# Aufgaben bearbeiten:
[A] Was steht im Artikel über die Enron-Pleite?
(i) Wie viel Geld soll allein im Wahlkampf 2000 geflossen sein?
(ii) Wer ist Chefredakteur des Online-Dienstes CBS.MarketWatch.com?
(iii) Wie oft waren Enron-Manager laut dem Weißen Haus bis Mitte Oktober bei Richard Cheney?
[B] Wie lautet dieser Satz aus dem Artikel über die Enron-Pleite auf Englisch: „Lay und Enron haben Politiker beider Parteien jahrelang mit großzügigen Spenden versorgt.“

:: Dokument

Es ist die größte Skandalgeschichte, die in der amerikanischen Kriegsberichterstattung weitgehend untergegangen ist: der Zusammenbruch des weltgrößten Energiehandelskonzerns Enron, der Anfang Dezember mit Milliardenschulden Gläubigerschutz beantragte. Pikant daran sind die engen Verbindungen von US-Präsident George W. Bush und seiner Ministerriege mit ihrem Duzfreund und Enron-Chef Kenneth Lay. Kommentatoren ziehen bereits Parallelen zu dem Whitewater-Skandal um dubiose Immobiliengeschäfte, der die Präsidentschaft von Bill Clinton jahrelang überschattete.

„Enron wird nicht Bushs Whitewater. Es wird viel schlimmer“, orakelt der Chefredakteur des Online-Dienstes CBS.MarketWatch.com, David Callaway. „Viele rechnen jetzt damit zu erfahren, wie man in Texas Geschäfte macht. Wie eine kleine Gruppe von Geschäftsleuten riesigen Einfluss auf Bush und sein Team ausübt und erreicht, dass die Regeln in ihrem Sinne abgeändert werden.“

Lay und Enron haben Politiker beider Parteien jahrelang mit großzügigen Spenden versorgt. Allein im Wahlkampf 2000 sollen 800.000 Dollar (896.760 Euro/12,34 Mill. S) geflossen sein. Bush soll für seinen Gouverneurswahlkampf in Texas und das Rennen um die Präsidentschaft mehr als 600.000 Dollar bekommen haben. Justizminister John Ashcroft, von Enron im Wahlkampf mit mehr als 25.000 Dollar bedacht, verabschiedete sich diese Woche wegen Befangenheit aus der Strafuntersuchung seines Ministeriums der Millionenpleite.

Nachdem der Bankrott, bei dem Investoren, Aktionäre und Angestellte Millionen Dollar verloren, lange kaum eine Rolle in den Medien spielte, muss Präsident Bush sich plötzlich unangenehme Fragen gefallen lassen. „Ich habe mit Herrn Lay niemals über die finanziellen Probleme seines Unternehmens gesprochen“, verteidigte sich Bush. Er selbst habe den texanischen Geschäftsmann im Frühjahr zuletzt gesehen. Bei seinem Vize Richard Cheney gingen Enron-Manager jedoch ein und aus. Insgesamt sechs Mal bis Mitte Oktober, berichtete das Weiße Haus. Cheney arbeitete an einem neuen Energiekonzept, und hatte – sehr zum Ärger zahlreicher Umweltschützer – stets ein offenes Ohr für Industrievertreter. Die finanzielle Lage des Unternehmens sei auch dabei nie zur Sprache gekommen.

::::
:: Extrahierte Daten

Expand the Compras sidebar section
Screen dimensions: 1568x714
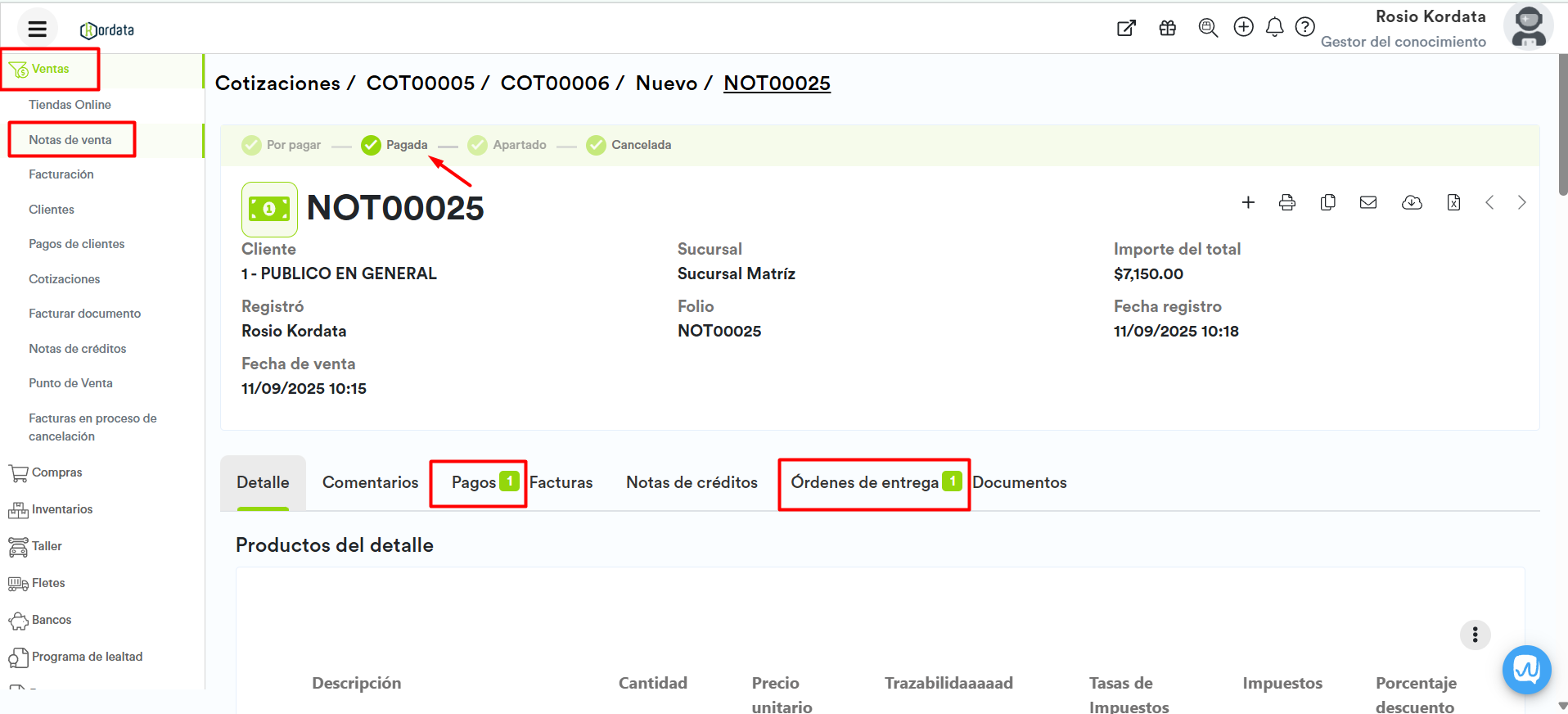(x=56, y=472)
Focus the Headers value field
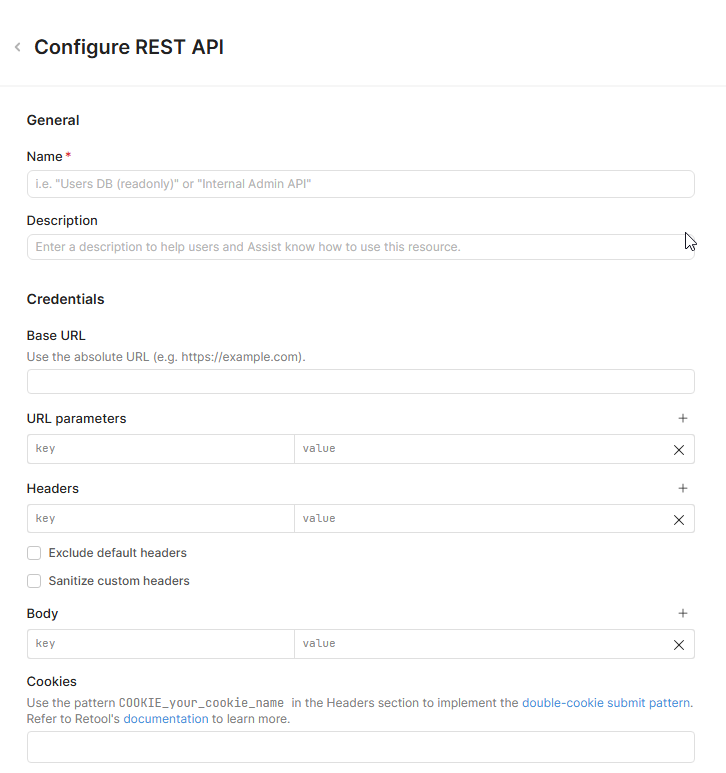The height and width of the screenshot is (773, 726). [x=480, y=519]
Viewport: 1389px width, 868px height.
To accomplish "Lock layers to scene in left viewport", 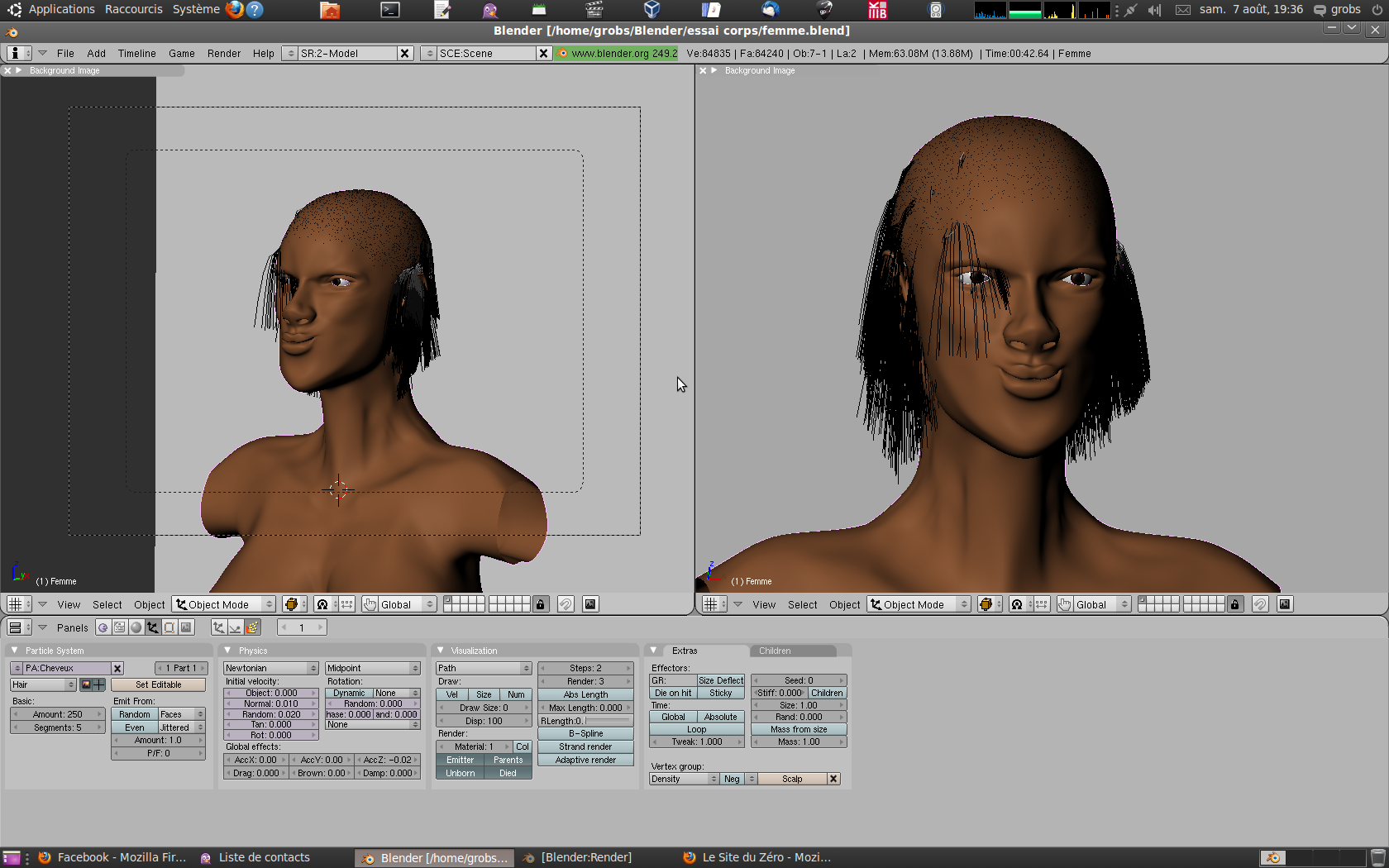I will (x=541, y=604).
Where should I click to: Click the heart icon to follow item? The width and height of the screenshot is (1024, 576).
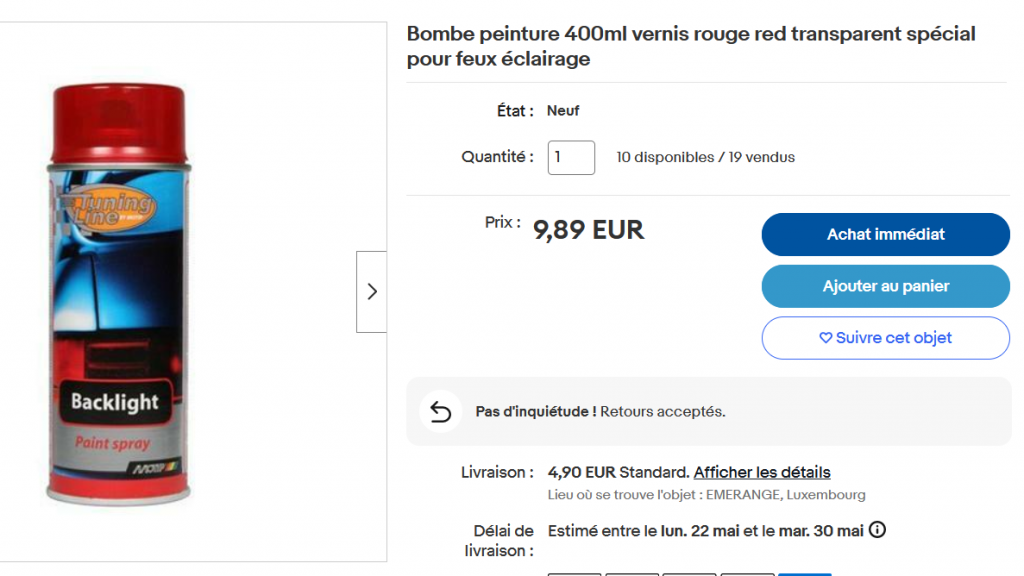click(x=825, y=338)
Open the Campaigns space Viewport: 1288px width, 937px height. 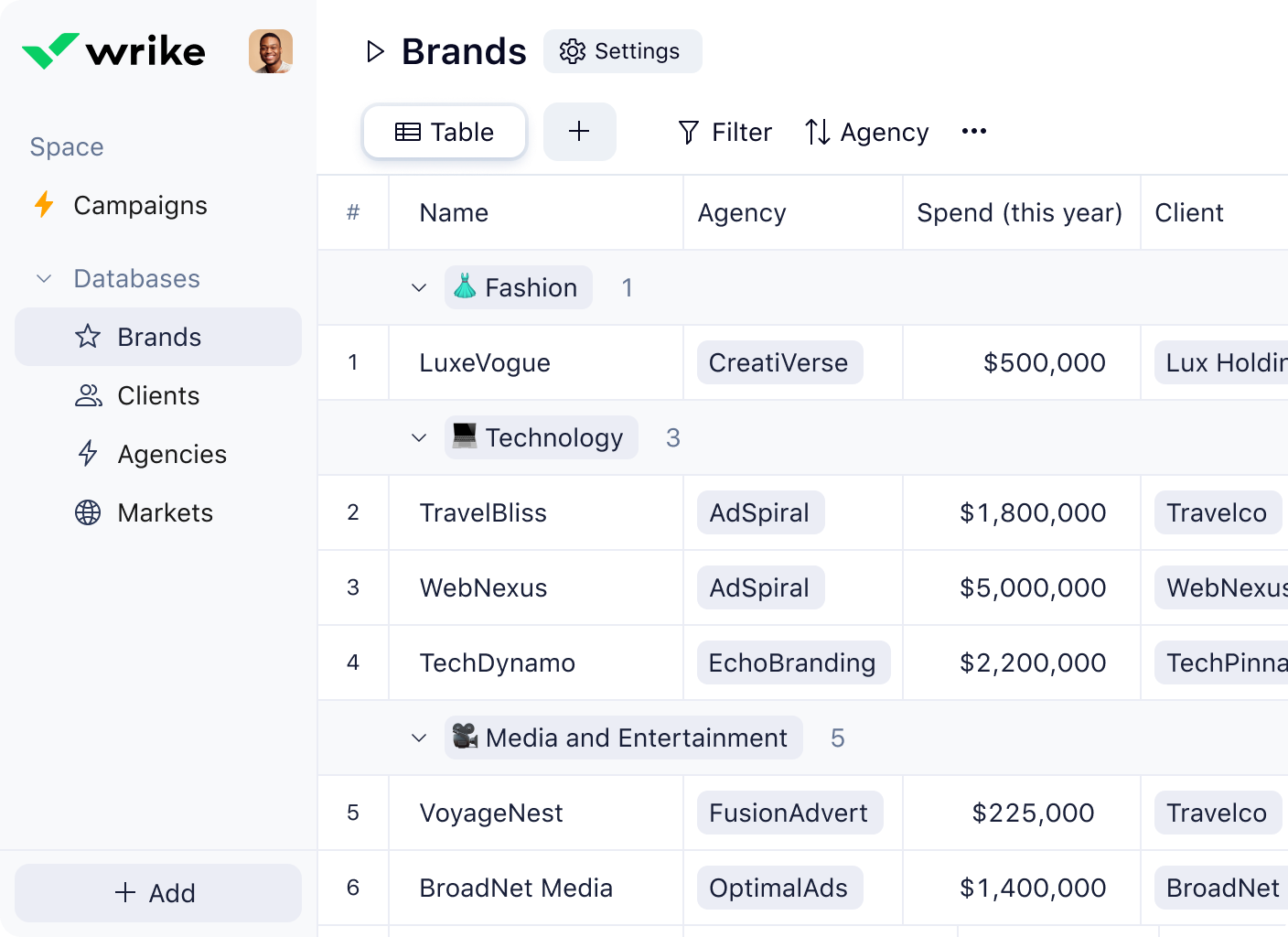point(140,205)
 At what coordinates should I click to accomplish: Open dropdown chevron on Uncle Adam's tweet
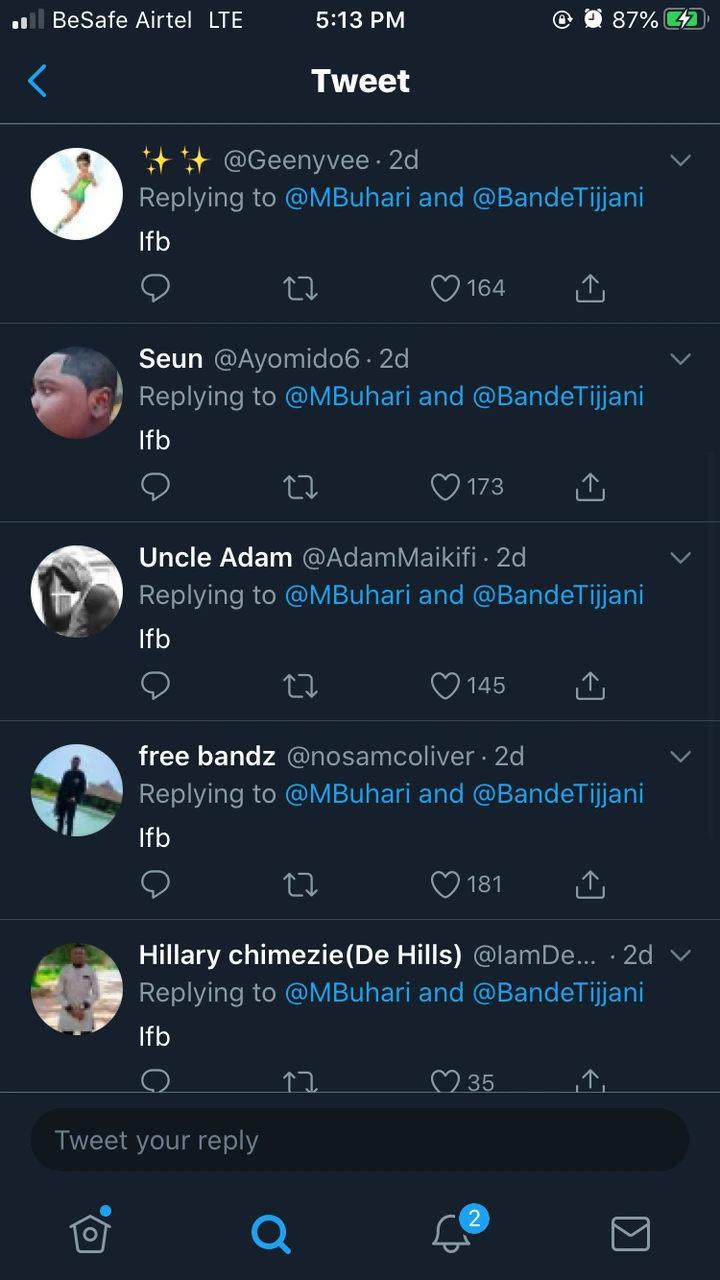(680, 558)
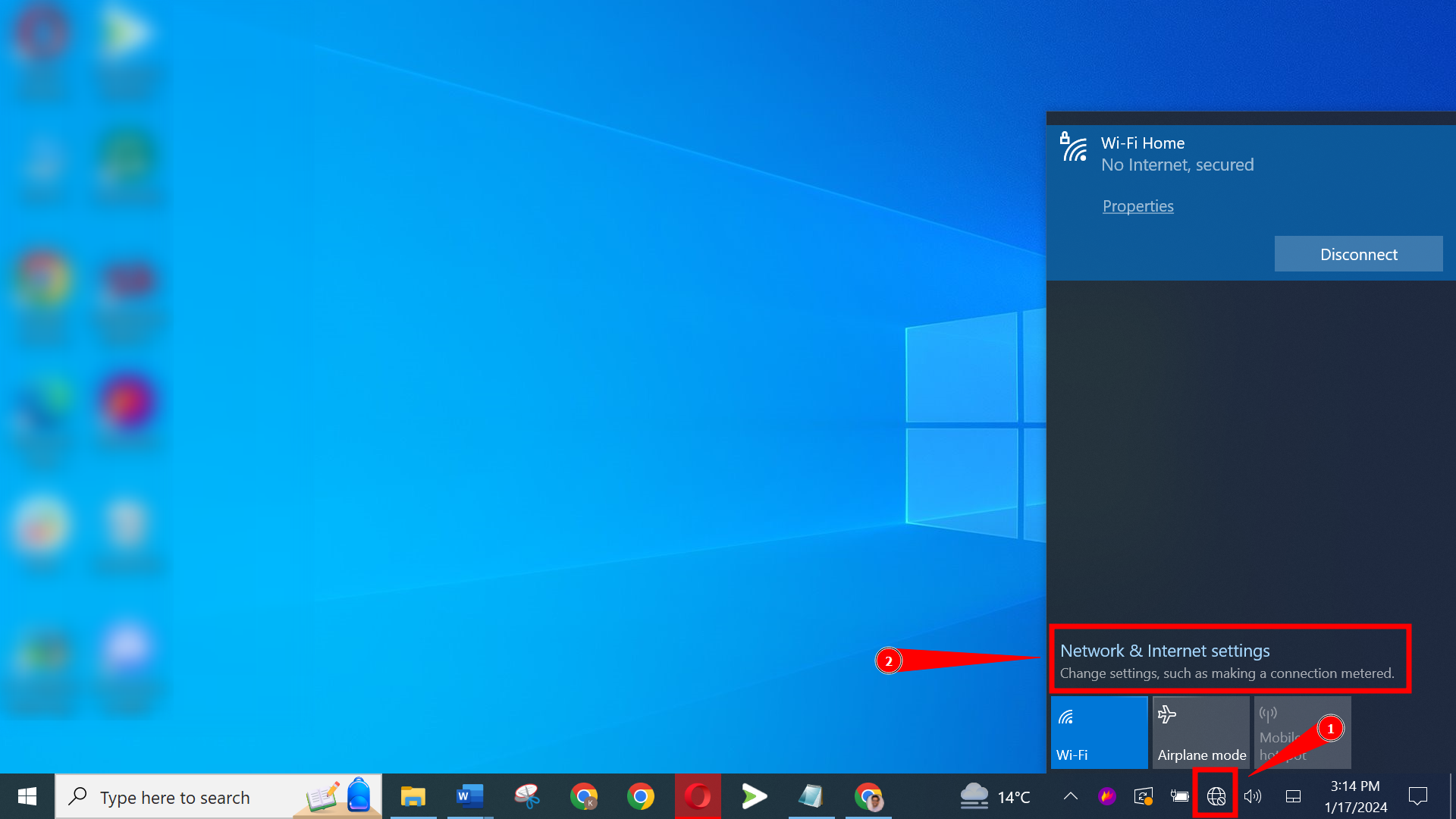This screenshot has height=819, width=1456.
Task: Open Microsoft Word from the taskbar
Action: [470, 796]
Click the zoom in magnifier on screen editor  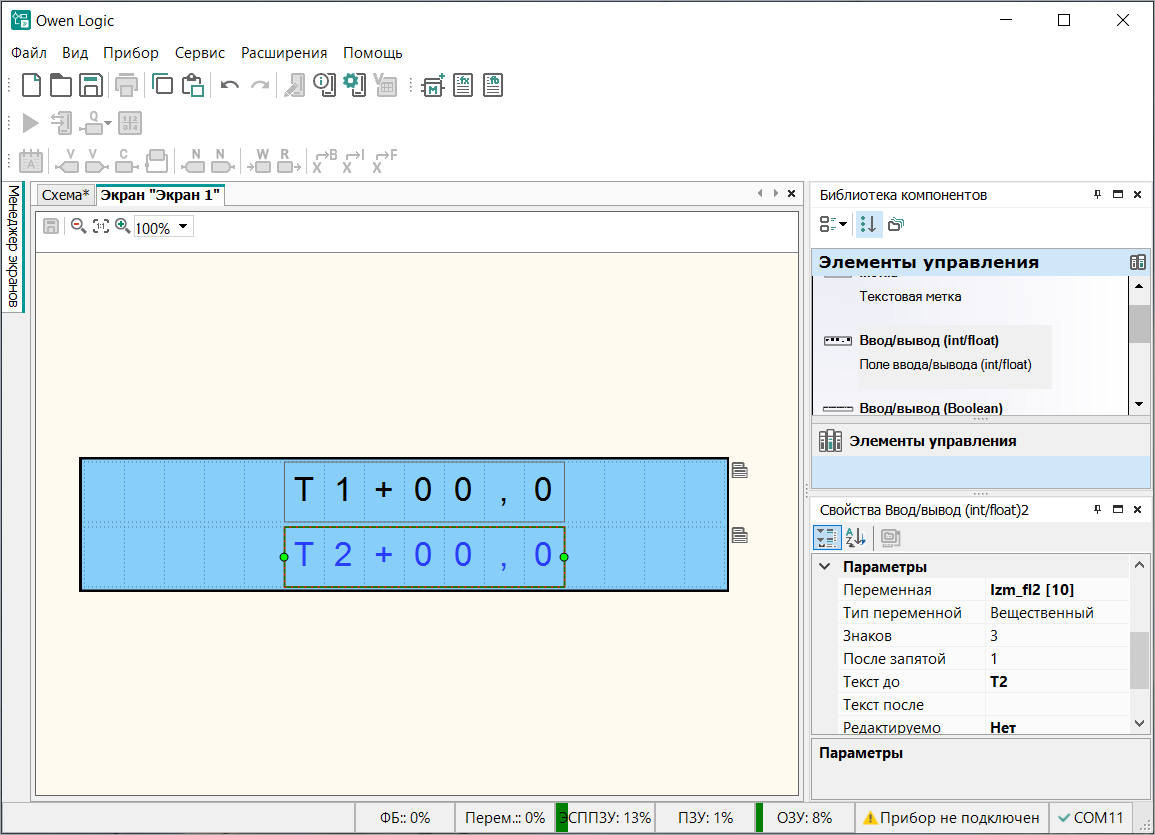pos(123,227)
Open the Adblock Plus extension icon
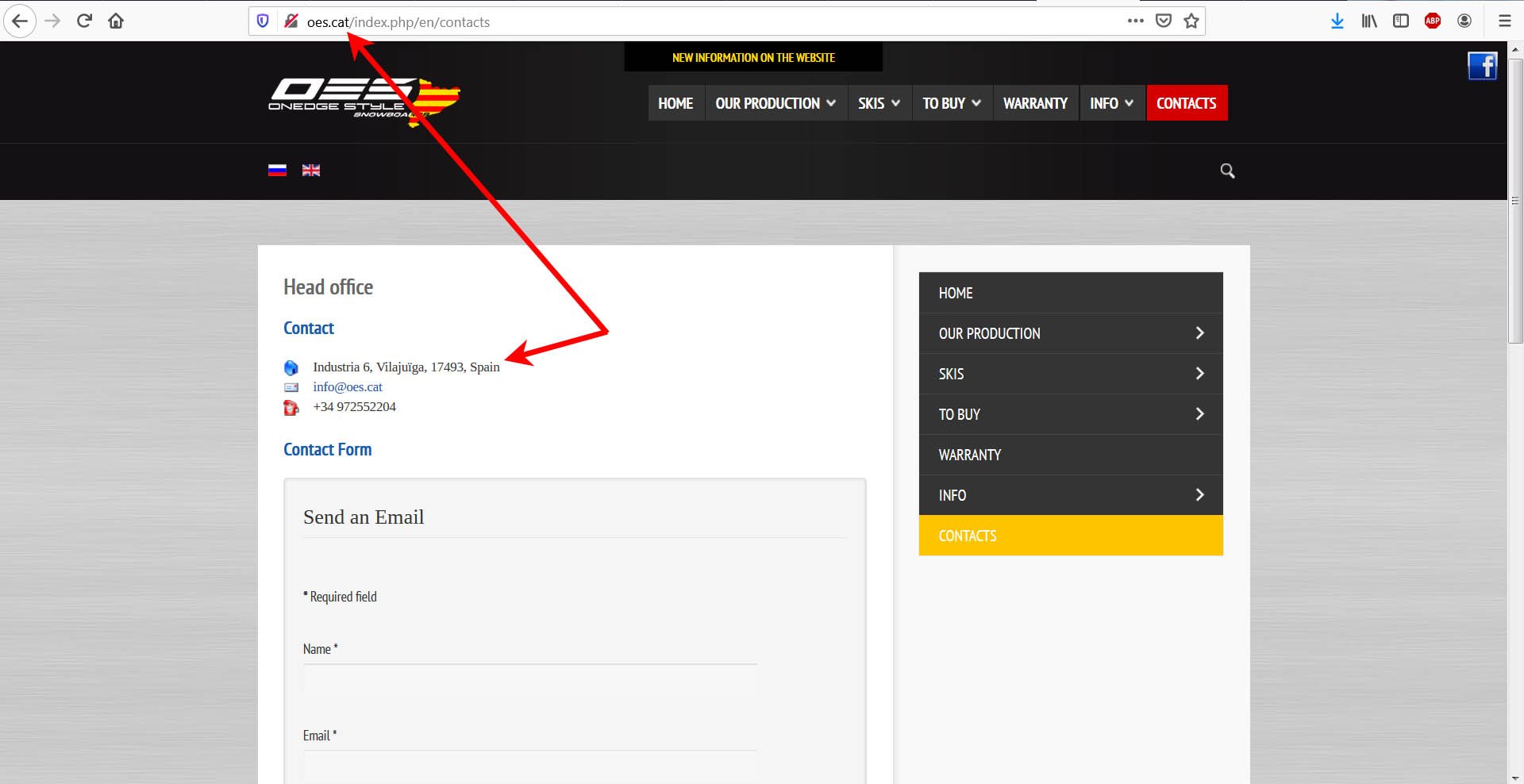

::::

# Lösungen zu Aufgaben:
[A]
(i) 800.000 Dollar (896.760 Euro/12,34 Mill. S)
(ii) David Callaway
(iii) Insgesamt sechs Mal

[B] For years, Lay and Enron supplied politicians of both parties with generous donations.